# Ohio Deer Have Huge Racks And.........



## EMRDUCKS (Jun 28, 2004)

I Wonder What This Will Score?


----------



## williamonica0214 (Aug 1, 2006)

wow looks like he was ready for a few does LOL


----------



## jonzun (Jun 11, 2004)

Now if I can just get one that has elephantitus of the antler!
JOZUN


----------



## Onion (Apr 10, 2004)

Holy gonads!!!

ROFL


----------



## rossdeerhunter (Nov 6, 2006)

hes a booner


----------



## 77 240 SRV (Sep 14, 2007)

I think you did the doe population a GREAT favor.


----------



## Toxic (May 13, 2006)

No comment! LOL


----------



## 1badmthrfisher (Apr 4, 2005)

haha thats unique....the shot looks to be very far back.... was the dewer like that before you shot it?? At any rate....congrats! thats one ull never forget


----------



## EMRDUCKS (Jun 28, 2004)

Don't Know Who The Guy Is Who Shot This Deer.

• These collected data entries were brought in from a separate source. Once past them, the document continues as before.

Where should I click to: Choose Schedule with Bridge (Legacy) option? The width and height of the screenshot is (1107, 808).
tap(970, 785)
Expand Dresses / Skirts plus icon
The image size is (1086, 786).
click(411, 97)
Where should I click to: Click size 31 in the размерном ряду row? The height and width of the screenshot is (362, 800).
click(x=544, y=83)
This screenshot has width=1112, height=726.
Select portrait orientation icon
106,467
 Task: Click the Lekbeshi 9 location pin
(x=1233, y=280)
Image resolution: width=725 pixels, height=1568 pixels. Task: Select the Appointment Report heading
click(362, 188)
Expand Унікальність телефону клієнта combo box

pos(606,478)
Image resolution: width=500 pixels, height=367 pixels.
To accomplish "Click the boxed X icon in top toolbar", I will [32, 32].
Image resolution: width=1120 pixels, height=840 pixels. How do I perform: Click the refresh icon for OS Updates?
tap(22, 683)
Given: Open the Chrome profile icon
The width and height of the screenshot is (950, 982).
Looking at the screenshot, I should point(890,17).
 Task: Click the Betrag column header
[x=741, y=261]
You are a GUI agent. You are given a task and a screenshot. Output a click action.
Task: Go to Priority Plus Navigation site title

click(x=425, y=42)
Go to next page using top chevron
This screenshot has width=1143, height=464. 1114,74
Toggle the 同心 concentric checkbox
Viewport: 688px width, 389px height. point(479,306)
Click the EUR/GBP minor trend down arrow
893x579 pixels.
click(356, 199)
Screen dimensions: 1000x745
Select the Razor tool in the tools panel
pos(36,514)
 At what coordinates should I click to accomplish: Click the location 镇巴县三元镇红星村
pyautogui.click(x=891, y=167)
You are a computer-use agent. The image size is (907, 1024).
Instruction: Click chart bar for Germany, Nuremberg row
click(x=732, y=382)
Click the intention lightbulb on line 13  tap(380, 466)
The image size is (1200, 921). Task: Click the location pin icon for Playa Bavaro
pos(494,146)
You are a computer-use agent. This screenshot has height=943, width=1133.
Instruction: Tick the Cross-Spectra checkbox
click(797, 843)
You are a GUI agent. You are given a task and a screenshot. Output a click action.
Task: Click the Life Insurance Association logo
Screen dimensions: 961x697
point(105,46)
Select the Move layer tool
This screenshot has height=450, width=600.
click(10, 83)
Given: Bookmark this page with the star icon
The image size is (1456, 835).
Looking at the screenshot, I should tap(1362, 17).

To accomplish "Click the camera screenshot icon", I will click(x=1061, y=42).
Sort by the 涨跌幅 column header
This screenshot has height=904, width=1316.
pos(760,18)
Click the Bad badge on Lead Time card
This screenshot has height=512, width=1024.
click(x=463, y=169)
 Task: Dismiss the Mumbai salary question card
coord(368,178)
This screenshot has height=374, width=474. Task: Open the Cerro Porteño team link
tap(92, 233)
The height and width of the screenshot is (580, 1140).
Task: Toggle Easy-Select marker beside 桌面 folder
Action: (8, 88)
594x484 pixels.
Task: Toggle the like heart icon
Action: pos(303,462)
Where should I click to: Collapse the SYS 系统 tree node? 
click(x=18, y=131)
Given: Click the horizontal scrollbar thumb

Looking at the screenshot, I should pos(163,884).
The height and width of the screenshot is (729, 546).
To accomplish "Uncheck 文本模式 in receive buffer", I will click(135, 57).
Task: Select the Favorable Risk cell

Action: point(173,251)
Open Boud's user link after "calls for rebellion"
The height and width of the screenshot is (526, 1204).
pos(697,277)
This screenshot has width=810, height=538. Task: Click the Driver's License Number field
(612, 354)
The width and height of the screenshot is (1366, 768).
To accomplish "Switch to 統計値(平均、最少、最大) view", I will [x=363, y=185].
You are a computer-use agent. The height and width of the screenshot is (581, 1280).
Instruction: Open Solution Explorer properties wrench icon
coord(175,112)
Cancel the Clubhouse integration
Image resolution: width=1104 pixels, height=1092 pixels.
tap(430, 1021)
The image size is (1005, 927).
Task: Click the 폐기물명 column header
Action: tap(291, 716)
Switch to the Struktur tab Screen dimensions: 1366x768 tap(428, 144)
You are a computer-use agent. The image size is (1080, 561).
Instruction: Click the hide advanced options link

This Was Sent To Me By A Friend. Funny Stuff.


----------



## T-180 (Oct 18, 2005)

That poor buck needed the rut to get here in a hurry !!! Come to think of it, so do I


----------



## halfrack (Oct 13, 2004)

Looks like that buck must of been married,,,lol,,lol,,,


----------



## ski (May 13, 2004)

Kind of reminds me of a pt. my buddy had on the squad. Guy got shot in the pelvis and he bled into his sack. The thing filled up with blood like a balloon.

ski


----------



## flattiesinohio (Sep 30, 2007)

williamonica0214 said:


> wow looks like he was ready for a few does LOL


hahahahaha.....looks like he is ready for more then a few does.


----------



## Fishstix (Aug 16, 2005)

I bet he ruled the woods with the best of them. Sure, he doesn't have the rack that many mature bucks have, but I bet they feared what here was packing in his under-carriage.


----------



## jay74 (Mar 1, 2006)

WOW That must of been a proud dude. I quess some of those road signs that have graffiti on them were not kiddin. You know were people paint big_____ on the deer.hahahahaha


----------



## Mushijobah (May 4, 2004)

Look where the guy shot it. Looks like no matter where he tried to aim, his sights gravitated back to that general area


----------



## FireMurph (Apr 16, 2007)

ski said:


> Kind of reminds me of a pt. my buddy had on the squad. Guy got shot in the pelvis and he bled into his sack. The thing filled up with blood like a balloon.
> 
> ski


Hate to rain on everybody's parade by unless the shooter steps in and says it was like that before he shot it I'm going Ski. This big boy bled in to his sack, I'll bet when the sack was cut it was full of blood. Also is it just me or why wasn't that deer Field dressed. Did he shoot that deer or was it hit by a car?


----------



## Bass assasin (Jul 23, 2007)

it looks like he made a terrible shot, may have caused the bleeding. tiny buck. Let them go and watchem grow!


----------